Deception is widespread in human interactions. Although people tend to believe the nonverbal cues and signals over verbal messages when information from the two sources is contradictory, nonverbal signals can also be used deceptively. Some facial expressions are difficult to fake, and true emotions may leak out in the form of fleeting microfacial expressions. There are two forms of smiling, the truly felt Duchenne smile and the social smile, distinguished by the eye and cheek components of the display. Duchenne smiling appears to be honestly related to altruistic intentions. Liars give deceitful or misleading verbal information to improve their reputation, gain resources, or avoid punishment, and simultaneously attempt to manage their nonverbal signals to promote the deception.
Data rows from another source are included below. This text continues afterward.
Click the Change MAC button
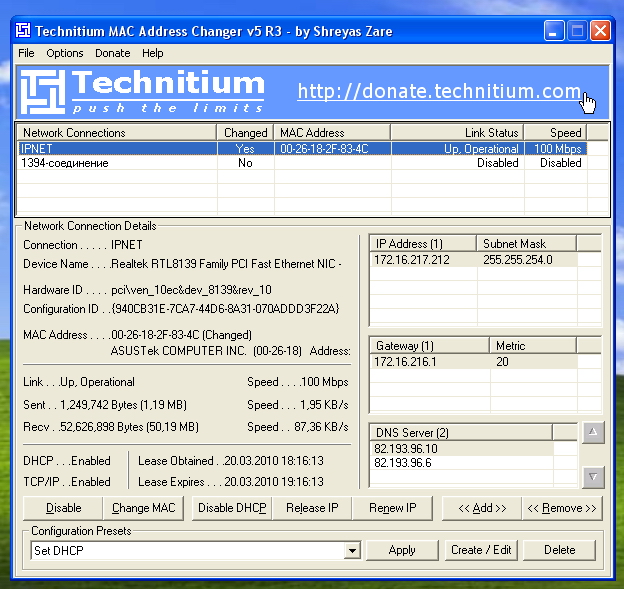The height and width of the screenshot is (589, 624). [x=143, y=508]
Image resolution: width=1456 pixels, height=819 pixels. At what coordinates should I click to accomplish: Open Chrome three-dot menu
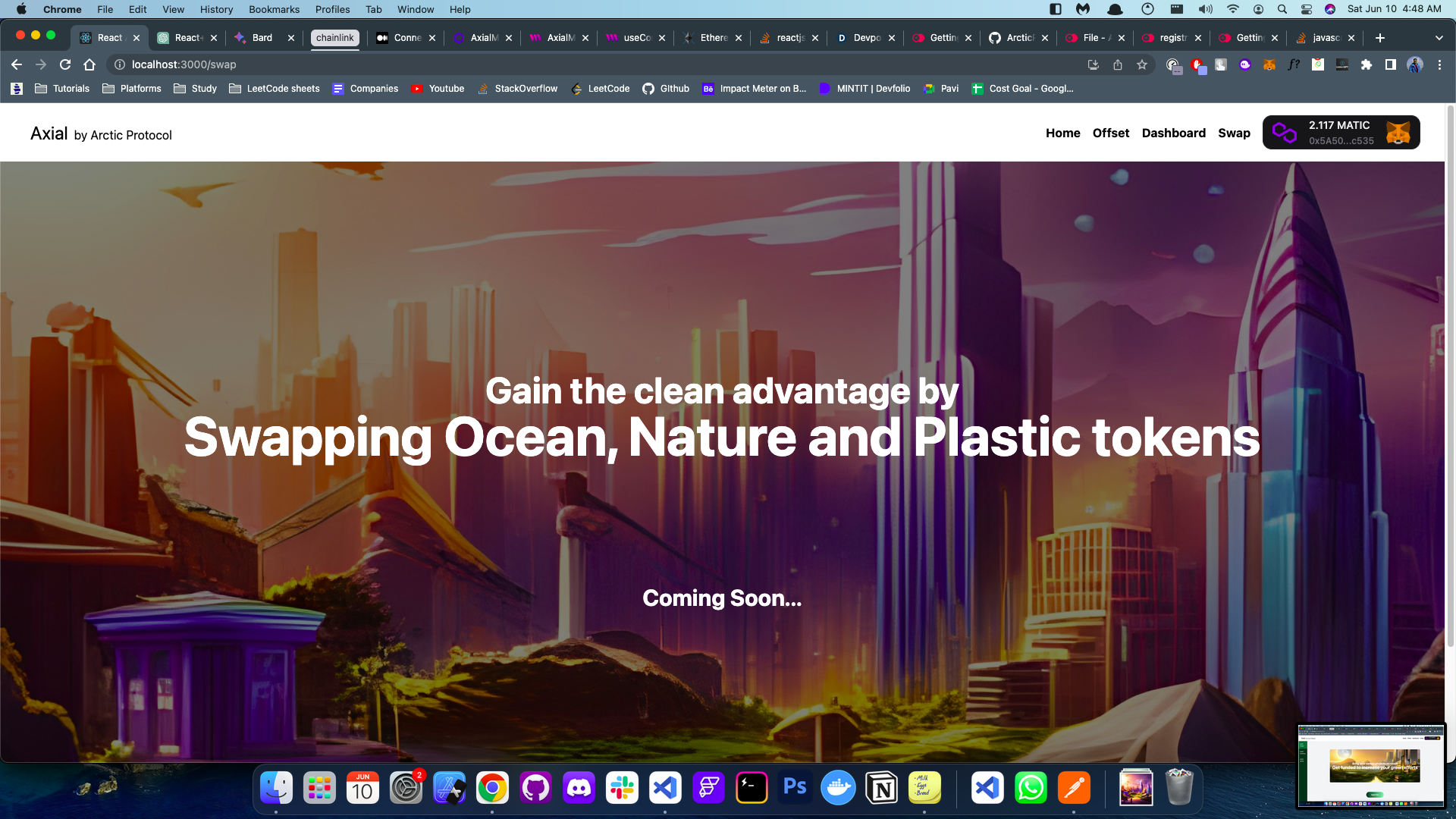coord(1439,64)
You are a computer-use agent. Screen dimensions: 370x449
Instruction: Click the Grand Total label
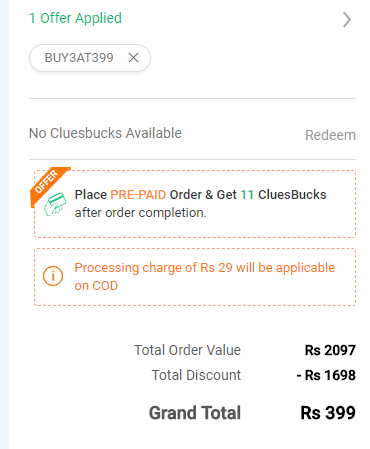(x=195, y=413)
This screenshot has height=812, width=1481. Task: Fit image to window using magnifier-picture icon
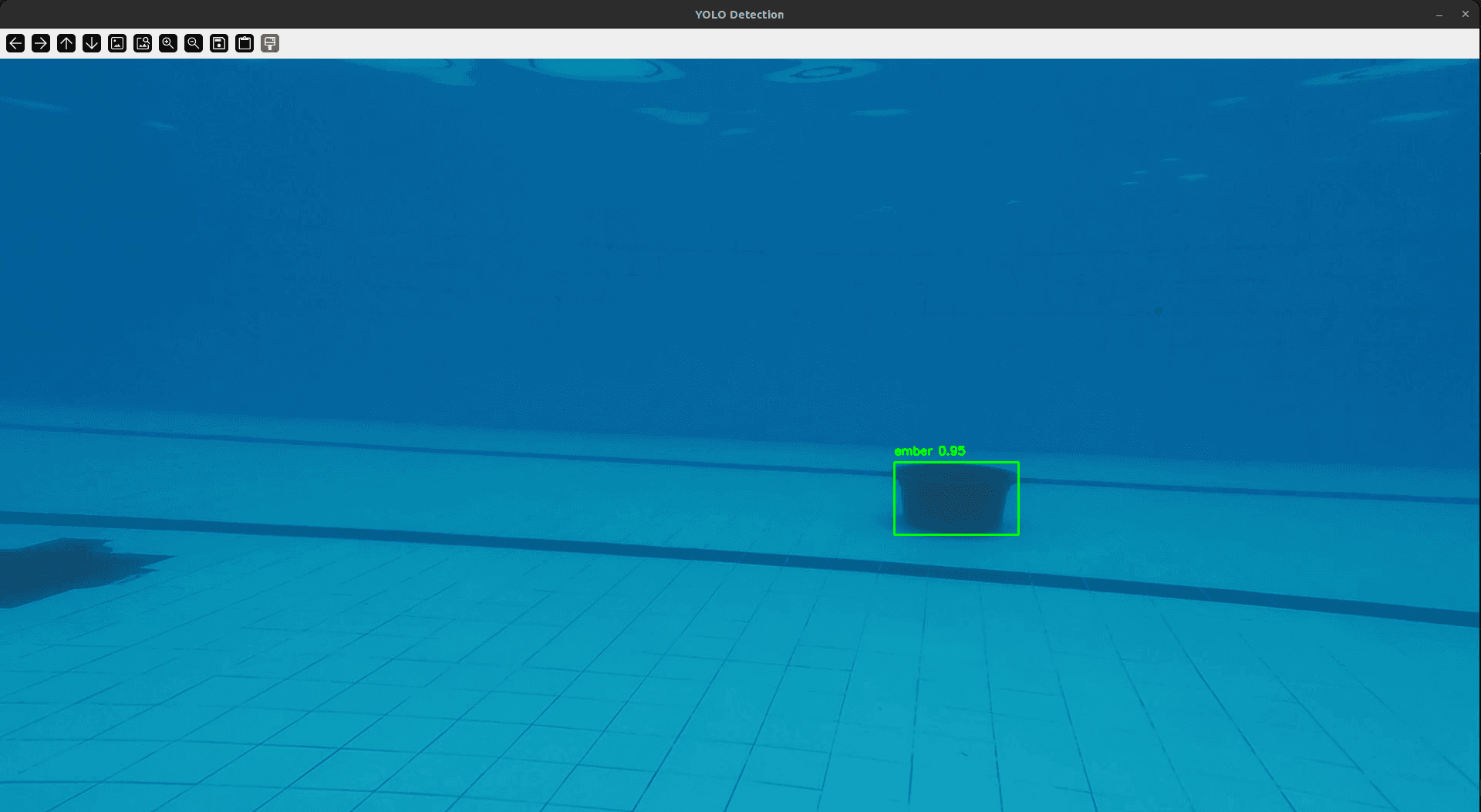click(x=143, y=43)
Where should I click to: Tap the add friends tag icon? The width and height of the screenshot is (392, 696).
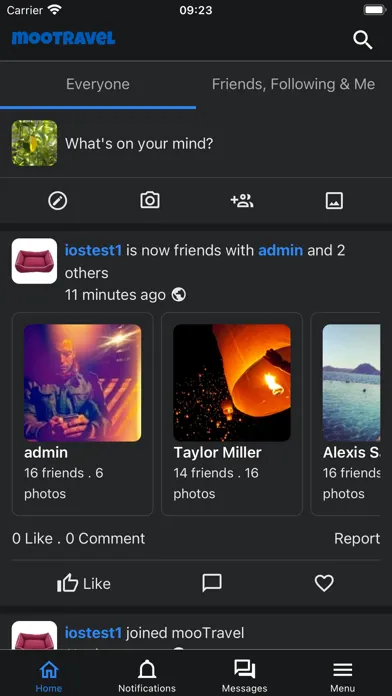tap(242, 201)
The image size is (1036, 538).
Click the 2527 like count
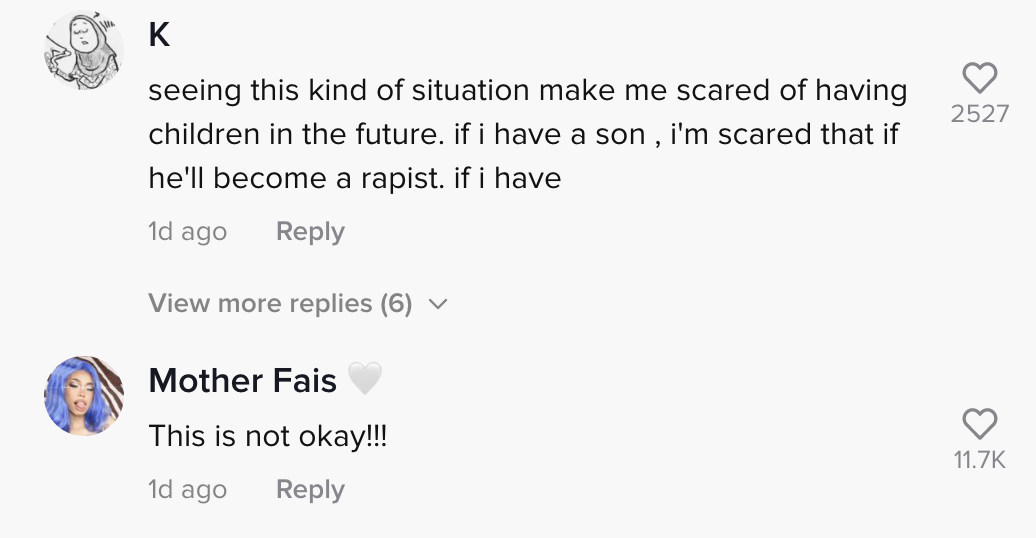pyautogui.click(x=979, y=114)
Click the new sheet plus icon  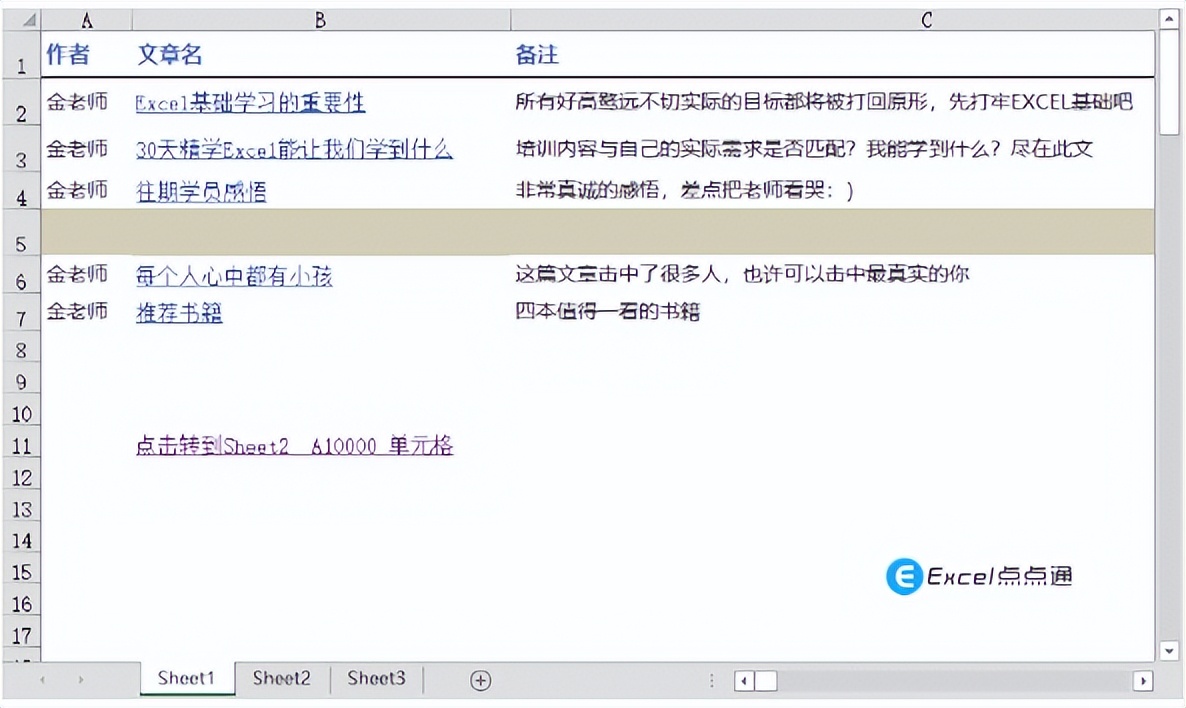point(480,679)
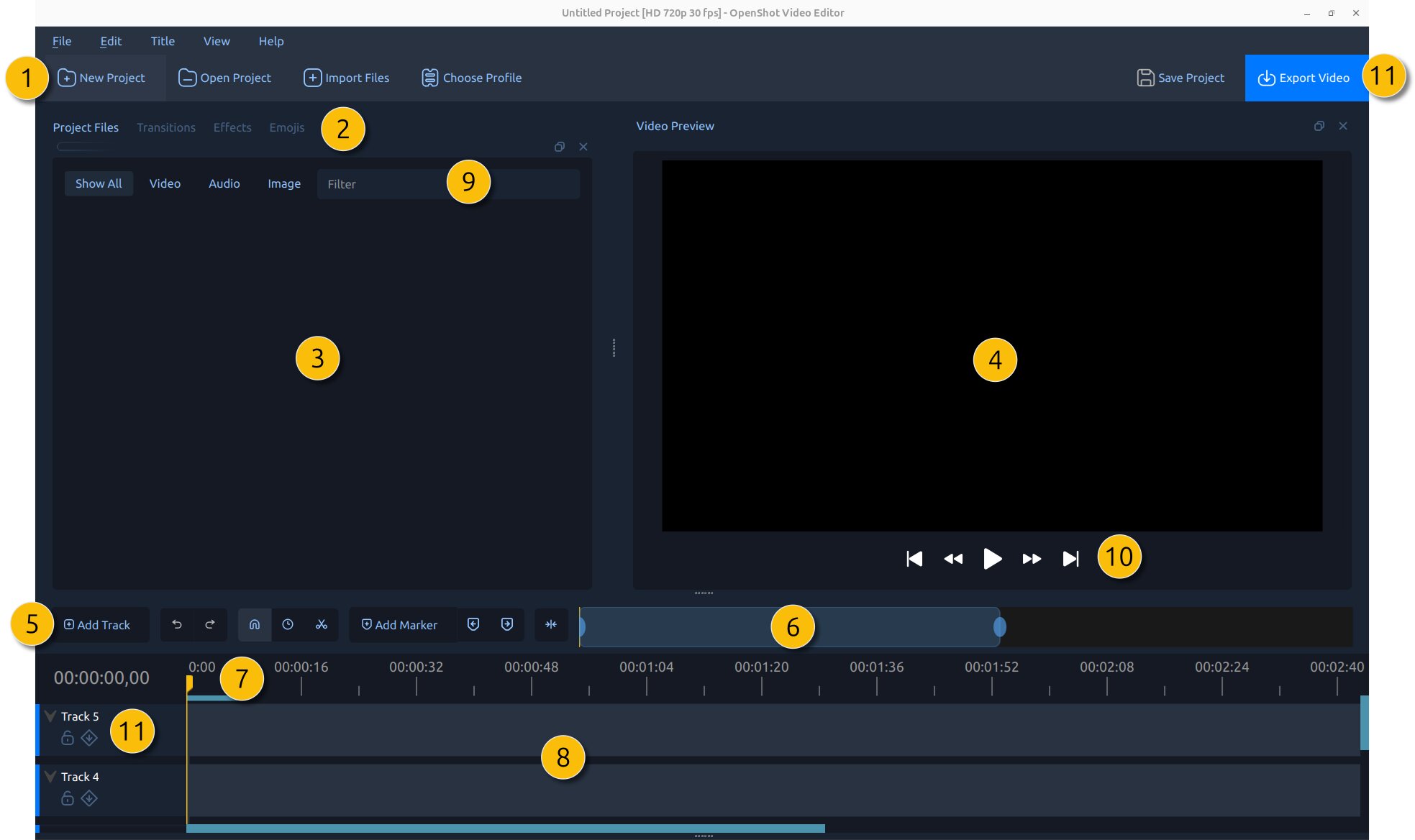This screenshot has width=1415, height=840.
Task: Switch to the Transitions tab
Action: (x=166, y=127)
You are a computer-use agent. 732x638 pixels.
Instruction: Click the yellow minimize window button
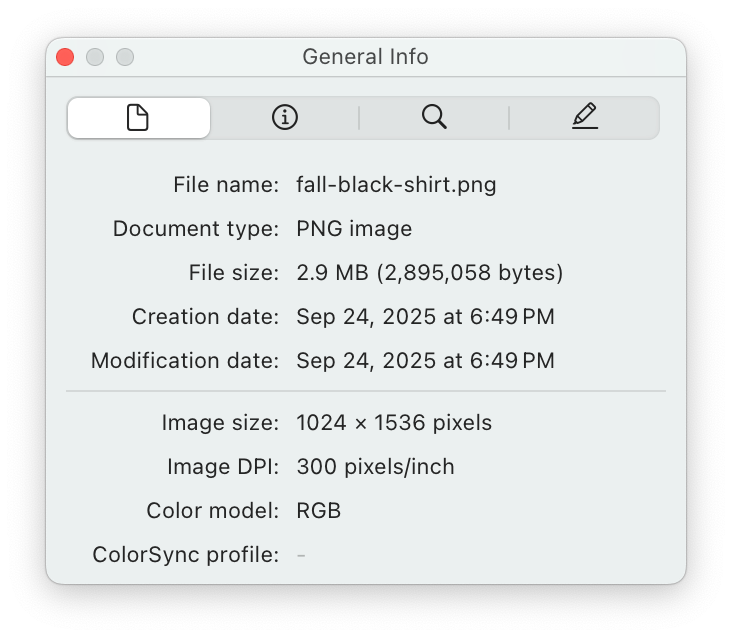[95, 57]
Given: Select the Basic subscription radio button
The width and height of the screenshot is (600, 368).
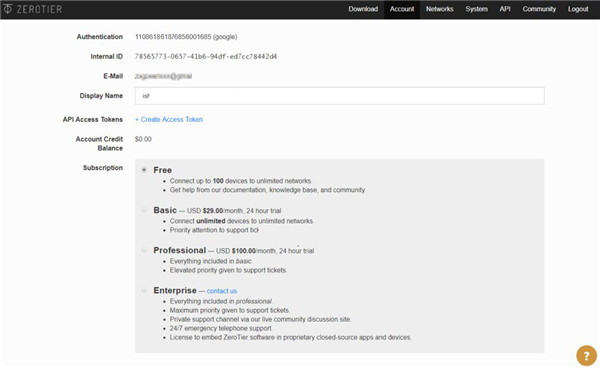Looking at the screenshot, I should [x=144, y=210].
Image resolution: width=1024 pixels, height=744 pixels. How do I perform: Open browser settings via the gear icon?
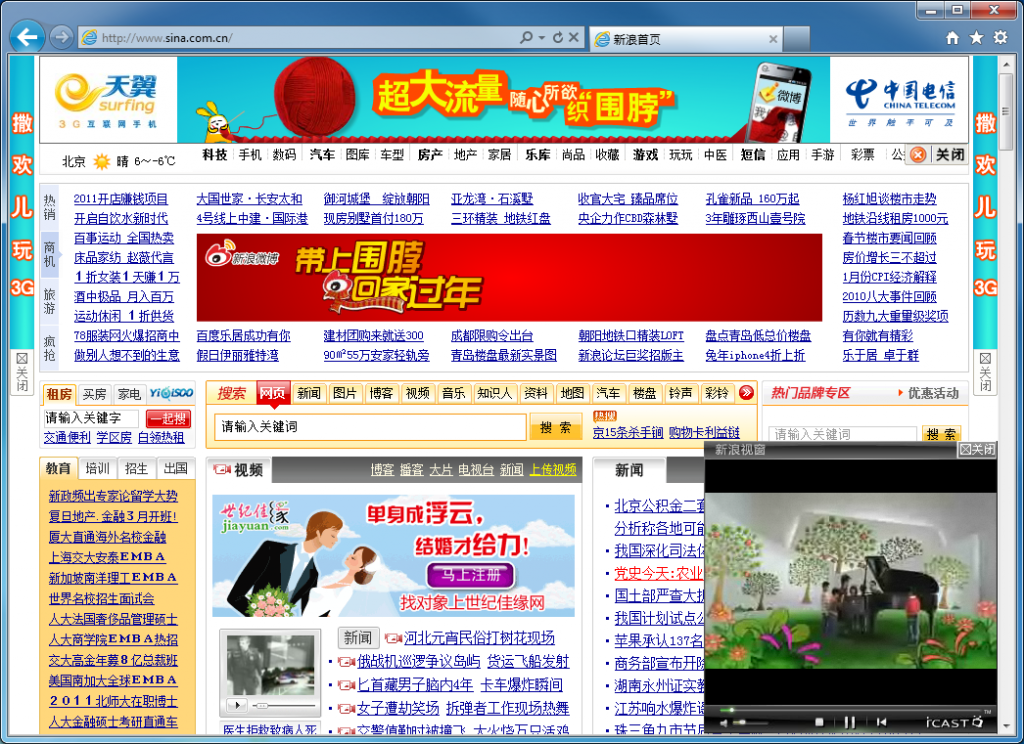(1001, 36)
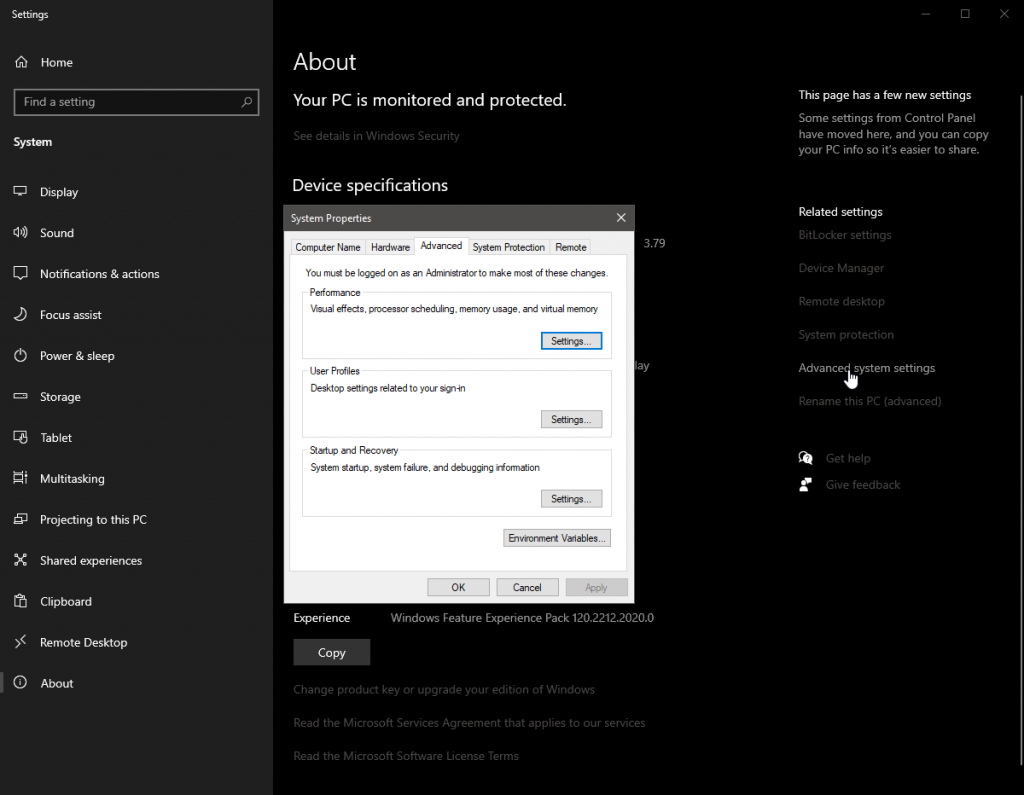1024x795 pixels.
Task: Open Notifications & actions icon
Action: tap(20, 274)
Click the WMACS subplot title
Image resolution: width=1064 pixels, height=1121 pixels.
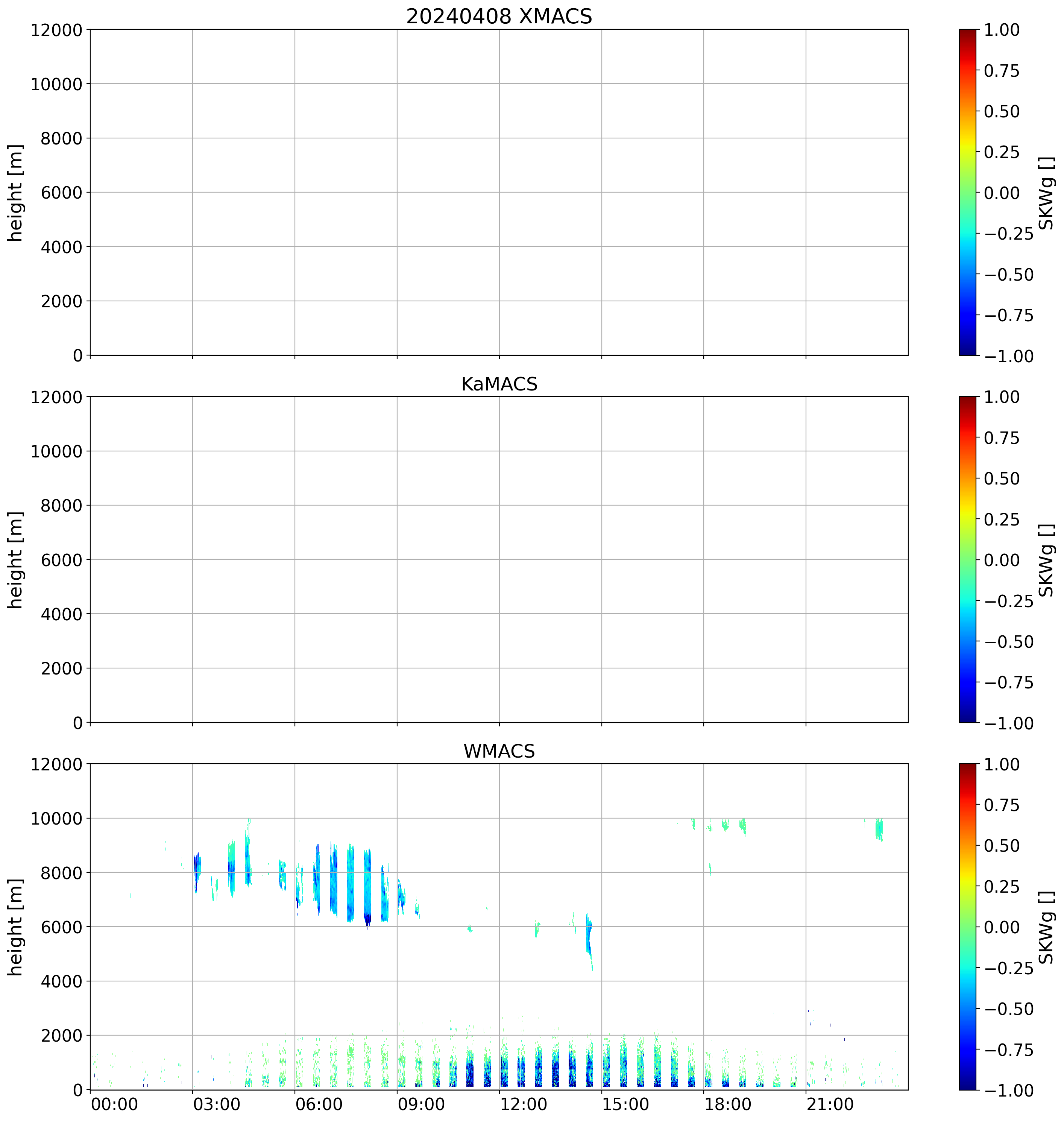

The consequences of high arousal, intense cognitive processing, and attempted control efforts from telling a concocted story often yield leaked cues of lying to discerning receivers.<.li>
Nonverbal signals play an important role during mate attraction and courtship in humans. Humans are more sexually dimorphic than their closest primate relatives: males have greater height, more lean muscle mass and strength, more facial and body hair, and deeper voices than women. Women have fat deposits on breasts and hips, higher voices, and neotenous (youthful) facial features. Human females have lost specific signals of estrus (concealed estrus), but cues of estrus nevertheless leak out. Women show stronger preferences for slightly more masculine facial and body features when they are in the fertile phase of their cycle, but in general prefer average male features. Male facial and body characteristics most likely have been selected via intrasexual selection (male–male competition and dominance interactions) rather than via intersexual female choice. Female traits, on the other hand, have been selected primarily via intersexual male mate choice for fertile mates. The hourglass figure, a low waist-to-hip ratio in particular, is correlated with greater endocrine cycling and ovulation regularity, overall health, and ability to support fetal brain development, growth, and lactation. The initial stages of courtship in humans rely on assessments of beauty in women and resources and confidence in men, regulated by nonverbal signals such as darting glances, body postures, and touching. During the interaction phase of courtship, couples converse intimately. Men employ creative displays and seduction strategies to persuasively court the woman, while women are ambivalently interested and coy and attempt to learn about the resourcefulness, status, and paternal commitment of the man. Mate choice is thus usually mutual, except in societies where parents select mates for their offspring. Both sexes value intelligence, kindness, and a sense of humor in a long-term mate.